## WORK REQUEST
For the records that follow, please set down exactly the lines between the one holding "The image size is (436, 263)." and the one holding "You are a computer-use agent. The image", inclusive, and only those.

## INPUT DATA
[Start of section]

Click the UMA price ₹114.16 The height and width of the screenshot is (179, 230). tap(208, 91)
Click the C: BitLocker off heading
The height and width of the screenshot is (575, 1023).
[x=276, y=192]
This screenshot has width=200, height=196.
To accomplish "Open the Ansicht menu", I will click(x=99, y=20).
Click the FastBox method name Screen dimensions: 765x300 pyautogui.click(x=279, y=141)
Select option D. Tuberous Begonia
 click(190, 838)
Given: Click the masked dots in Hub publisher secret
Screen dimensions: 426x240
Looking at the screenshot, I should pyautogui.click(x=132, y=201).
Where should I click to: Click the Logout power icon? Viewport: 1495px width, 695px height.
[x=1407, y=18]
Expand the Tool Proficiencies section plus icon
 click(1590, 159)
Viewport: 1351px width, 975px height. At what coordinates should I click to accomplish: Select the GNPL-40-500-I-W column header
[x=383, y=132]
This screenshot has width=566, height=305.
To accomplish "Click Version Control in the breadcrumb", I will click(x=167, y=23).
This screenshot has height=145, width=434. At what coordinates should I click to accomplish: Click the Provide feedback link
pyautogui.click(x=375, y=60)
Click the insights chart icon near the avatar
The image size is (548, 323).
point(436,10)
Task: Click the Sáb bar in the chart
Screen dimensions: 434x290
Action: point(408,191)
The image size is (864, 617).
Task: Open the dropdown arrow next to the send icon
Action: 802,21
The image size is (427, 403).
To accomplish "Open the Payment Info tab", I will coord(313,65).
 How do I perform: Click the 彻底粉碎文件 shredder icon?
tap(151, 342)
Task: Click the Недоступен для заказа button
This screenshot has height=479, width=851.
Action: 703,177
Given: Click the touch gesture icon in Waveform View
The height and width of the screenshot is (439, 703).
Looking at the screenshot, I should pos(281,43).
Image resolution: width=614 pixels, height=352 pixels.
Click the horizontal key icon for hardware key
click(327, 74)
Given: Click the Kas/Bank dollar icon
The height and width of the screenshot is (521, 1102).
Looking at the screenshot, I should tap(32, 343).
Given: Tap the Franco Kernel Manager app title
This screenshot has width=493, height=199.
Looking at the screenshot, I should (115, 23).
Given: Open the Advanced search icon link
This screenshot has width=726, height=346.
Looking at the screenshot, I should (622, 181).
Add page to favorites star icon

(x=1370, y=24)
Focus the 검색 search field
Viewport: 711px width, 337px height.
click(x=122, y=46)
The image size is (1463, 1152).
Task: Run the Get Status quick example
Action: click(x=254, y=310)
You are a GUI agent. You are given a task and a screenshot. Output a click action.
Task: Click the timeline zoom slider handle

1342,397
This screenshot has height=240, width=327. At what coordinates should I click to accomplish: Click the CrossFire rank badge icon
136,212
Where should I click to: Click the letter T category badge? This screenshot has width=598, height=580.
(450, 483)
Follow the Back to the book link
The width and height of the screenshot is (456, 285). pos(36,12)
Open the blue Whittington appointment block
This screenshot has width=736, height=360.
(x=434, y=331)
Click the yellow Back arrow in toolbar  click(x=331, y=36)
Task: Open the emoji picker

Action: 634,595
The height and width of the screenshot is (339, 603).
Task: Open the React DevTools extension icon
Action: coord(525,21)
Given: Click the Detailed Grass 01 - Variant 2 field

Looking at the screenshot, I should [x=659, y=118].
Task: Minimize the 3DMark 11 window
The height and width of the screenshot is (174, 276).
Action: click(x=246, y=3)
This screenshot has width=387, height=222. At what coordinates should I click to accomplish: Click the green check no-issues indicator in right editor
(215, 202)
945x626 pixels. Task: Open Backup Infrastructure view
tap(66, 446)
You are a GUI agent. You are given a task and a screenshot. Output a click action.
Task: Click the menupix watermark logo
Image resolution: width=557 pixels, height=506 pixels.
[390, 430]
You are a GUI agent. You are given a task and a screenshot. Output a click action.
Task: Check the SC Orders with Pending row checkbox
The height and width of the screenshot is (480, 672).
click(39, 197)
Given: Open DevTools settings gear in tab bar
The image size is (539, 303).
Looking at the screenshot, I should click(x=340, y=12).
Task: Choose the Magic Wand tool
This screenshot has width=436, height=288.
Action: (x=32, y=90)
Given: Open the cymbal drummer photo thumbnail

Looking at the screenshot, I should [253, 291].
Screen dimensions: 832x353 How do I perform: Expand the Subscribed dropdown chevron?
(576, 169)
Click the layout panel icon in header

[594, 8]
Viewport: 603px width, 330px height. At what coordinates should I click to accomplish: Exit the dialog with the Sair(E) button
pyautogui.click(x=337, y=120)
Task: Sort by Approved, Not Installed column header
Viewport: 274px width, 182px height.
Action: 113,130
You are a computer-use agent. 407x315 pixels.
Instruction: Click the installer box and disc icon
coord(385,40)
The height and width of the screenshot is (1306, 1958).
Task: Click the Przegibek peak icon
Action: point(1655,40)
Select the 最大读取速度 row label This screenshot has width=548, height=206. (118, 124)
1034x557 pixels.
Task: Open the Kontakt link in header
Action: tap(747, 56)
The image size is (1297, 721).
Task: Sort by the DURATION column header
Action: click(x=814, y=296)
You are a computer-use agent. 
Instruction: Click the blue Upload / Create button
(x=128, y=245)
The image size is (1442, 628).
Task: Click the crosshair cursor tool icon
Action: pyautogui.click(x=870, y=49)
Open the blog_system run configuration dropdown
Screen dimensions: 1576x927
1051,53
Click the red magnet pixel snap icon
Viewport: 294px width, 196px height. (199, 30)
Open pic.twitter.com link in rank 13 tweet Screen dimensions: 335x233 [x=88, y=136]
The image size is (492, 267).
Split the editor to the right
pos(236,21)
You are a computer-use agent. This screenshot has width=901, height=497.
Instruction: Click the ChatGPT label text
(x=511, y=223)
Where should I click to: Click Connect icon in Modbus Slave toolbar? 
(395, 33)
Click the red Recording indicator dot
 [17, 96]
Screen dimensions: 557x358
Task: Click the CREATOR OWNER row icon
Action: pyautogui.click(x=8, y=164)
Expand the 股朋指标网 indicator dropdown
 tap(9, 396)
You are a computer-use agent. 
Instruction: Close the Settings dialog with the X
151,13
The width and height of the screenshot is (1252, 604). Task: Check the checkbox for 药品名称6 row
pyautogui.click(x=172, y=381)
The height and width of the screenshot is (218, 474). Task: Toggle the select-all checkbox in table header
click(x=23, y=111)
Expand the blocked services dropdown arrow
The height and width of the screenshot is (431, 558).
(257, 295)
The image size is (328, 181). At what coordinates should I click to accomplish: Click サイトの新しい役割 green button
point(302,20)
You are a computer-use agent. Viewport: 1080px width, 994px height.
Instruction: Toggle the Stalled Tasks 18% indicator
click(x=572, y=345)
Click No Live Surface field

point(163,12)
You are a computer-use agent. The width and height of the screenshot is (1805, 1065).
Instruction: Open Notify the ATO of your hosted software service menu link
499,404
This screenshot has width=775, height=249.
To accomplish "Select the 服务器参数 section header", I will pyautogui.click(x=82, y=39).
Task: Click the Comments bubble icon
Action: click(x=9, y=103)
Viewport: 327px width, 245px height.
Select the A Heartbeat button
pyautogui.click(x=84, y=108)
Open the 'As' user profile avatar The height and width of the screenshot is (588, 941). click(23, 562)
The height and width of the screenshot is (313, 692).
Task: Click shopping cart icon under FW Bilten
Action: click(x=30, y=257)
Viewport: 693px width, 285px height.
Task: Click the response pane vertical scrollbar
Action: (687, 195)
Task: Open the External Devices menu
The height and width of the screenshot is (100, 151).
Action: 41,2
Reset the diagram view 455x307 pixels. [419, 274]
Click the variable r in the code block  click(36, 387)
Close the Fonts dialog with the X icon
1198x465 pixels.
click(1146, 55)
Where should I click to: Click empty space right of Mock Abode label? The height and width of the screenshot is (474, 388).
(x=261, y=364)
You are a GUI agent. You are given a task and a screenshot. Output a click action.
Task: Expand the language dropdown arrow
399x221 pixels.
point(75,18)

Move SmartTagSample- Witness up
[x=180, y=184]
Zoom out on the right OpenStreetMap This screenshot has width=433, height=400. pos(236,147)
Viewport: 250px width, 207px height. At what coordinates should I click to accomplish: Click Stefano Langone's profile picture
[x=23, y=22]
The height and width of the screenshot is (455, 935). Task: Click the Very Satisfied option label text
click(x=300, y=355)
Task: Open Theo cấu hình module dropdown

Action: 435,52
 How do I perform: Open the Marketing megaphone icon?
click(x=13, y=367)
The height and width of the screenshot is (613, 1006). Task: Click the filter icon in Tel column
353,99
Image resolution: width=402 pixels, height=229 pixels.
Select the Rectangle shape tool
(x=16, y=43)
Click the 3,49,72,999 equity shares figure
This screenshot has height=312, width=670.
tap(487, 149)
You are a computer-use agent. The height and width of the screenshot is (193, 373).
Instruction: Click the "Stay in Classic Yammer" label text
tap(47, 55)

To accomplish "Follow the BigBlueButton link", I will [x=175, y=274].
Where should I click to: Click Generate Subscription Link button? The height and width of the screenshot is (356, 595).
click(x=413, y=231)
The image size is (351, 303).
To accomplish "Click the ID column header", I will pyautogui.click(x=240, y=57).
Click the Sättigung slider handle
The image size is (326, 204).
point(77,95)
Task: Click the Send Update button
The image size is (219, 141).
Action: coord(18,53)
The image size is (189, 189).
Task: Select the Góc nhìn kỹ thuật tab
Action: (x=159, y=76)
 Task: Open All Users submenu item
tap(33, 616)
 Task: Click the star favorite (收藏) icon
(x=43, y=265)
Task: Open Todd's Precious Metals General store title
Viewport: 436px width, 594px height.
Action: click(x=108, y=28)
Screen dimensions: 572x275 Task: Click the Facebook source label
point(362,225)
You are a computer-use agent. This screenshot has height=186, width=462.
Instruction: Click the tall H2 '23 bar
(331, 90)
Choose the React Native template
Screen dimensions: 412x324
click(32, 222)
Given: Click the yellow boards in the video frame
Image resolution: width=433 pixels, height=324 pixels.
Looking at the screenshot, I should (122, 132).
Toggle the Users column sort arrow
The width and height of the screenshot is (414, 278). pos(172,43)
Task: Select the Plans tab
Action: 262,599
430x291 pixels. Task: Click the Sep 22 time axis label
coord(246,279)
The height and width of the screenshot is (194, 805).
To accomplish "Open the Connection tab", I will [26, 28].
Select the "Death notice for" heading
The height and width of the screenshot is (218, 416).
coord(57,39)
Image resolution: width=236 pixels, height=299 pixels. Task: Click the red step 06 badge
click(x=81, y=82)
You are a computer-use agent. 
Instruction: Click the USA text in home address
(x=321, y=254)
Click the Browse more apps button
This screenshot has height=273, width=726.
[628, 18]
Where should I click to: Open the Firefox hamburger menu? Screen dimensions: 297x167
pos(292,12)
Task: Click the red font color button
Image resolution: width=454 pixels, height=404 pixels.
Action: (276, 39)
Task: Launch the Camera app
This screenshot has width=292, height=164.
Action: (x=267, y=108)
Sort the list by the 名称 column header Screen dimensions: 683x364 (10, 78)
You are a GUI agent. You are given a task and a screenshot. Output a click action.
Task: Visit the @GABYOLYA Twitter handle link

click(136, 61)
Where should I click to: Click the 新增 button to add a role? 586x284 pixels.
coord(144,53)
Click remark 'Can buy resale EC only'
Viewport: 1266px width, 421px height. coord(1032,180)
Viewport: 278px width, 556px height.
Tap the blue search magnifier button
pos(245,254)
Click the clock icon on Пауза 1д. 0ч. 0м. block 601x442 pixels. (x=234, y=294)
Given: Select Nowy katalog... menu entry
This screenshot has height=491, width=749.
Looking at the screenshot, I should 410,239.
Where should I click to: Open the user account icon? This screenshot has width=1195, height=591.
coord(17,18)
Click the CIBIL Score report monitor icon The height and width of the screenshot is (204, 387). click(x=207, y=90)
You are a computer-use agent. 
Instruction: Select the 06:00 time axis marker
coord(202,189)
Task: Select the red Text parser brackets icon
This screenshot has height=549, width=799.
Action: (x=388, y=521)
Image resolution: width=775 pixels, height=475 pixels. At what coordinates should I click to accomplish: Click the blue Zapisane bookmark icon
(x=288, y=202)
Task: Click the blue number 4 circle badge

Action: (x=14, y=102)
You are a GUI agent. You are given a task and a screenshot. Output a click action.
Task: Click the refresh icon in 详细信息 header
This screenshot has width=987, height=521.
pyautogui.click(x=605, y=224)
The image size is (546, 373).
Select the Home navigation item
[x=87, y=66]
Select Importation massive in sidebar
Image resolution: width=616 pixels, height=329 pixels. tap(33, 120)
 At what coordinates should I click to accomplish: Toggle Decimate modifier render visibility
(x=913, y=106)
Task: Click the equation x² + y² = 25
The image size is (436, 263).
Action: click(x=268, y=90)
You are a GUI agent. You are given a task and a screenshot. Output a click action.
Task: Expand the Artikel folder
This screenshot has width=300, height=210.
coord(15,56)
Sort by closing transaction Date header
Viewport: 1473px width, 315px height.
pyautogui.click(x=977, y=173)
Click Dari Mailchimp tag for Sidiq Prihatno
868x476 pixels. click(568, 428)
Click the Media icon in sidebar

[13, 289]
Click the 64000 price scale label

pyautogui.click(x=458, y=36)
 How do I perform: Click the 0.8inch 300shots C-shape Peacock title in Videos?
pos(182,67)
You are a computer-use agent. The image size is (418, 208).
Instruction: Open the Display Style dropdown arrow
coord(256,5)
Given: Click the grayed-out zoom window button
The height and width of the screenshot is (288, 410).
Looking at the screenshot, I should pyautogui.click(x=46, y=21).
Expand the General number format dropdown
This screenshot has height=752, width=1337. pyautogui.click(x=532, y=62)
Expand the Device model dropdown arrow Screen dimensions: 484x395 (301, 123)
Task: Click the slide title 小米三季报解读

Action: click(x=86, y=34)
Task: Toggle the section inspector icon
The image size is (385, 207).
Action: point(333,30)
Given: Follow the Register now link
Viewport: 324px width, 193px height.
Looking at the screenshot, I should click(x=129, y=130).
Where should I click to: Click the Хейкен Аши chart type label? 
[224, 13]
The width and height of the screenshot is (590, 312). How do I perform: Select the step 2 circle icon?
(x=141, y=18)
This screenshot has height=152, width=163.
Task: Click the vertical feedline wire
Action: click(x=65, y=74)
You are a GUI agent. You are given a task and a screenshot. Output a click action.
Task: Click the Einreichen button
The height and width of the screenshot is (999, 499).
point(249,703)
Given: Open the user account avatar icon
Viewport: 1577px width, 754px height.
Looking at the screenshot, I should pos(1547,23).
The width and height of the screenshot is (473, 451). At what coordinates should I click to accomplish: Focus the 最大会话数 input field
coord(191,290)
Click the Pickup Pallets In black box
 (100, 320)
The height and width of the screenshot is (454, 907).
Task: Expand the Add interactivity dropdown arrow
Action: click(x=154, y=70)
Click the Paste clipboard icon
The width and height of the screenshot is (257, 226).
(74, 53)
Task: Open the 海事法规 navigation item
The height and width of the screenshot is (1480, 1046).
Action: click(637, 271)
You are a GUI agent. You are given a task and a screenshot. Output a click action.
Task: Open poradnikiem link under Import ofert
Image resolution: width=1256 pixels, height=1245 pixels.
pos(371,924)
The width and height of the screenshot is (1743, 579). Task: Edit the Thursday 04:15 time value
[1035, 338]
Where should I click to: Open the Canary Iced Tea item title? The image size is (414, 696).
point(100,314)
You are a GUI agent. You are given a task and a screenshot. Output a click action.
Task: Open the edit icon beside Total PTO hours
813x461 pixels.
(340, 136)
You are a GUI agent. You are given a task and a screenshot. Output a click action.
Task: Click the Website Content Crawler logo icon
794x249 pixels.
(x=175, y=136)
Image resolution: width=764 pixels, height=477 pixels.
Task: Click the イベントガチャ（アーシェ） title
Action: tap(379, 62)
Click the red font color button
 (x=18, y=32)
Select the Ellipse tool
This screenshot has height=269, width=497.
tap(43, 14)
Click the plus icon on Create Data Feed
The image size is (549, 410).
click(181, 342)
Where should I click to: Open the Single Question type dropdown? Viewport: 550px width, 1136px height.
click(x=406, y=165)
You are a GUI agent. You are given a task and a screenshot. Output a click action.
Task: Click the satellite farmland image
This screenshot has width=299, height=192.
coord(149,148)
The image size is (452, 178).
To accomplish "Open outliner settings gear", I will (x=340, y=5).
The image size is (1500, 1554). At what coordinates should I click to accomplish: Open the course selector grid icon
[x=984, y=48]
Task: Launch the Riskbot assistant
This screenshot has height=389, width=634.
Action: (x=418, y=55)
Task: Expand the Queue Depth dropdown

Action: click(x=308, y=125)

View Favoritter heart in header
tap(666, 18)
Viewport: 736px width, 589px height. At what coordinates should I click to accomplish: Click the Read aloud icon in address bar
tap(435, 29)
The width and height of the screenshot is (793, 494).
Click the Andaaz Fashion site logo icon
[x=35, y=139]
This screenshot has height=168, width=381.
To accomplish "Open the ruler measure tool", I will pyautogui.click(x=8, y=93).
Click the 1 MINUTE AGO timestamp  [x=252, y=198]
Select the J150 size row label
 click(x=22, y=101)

[End of section]

## RESULT OF THE EXERCISE
The image size is (436, 263).
Action: click(x=268, y=90)
You are a GUI agent. You are given a task and a screenshot. Output a click action.
Task: Expand the Artikel folder
This screenshot has width=300, height=210.
coord(15,56)
Sort by closing transaction Date header
Viewport: 1473px width, 315px height.
pyautogui.click(x=977, y=173)
Click Dari Mailchimp tag for Sidiq Prihatno
868x476 pixels. click(568, 428)
Click the Media icon in sidebar

[13, 289]
Click the 64000 price scale label

pyautogui.click(x=458, y=36)
 How do I perform: Click the 0.8inch 300shots C-shape Peacock title in Videos?
pos(182,67)
You are a computer-use agent. The image size is (418, 208).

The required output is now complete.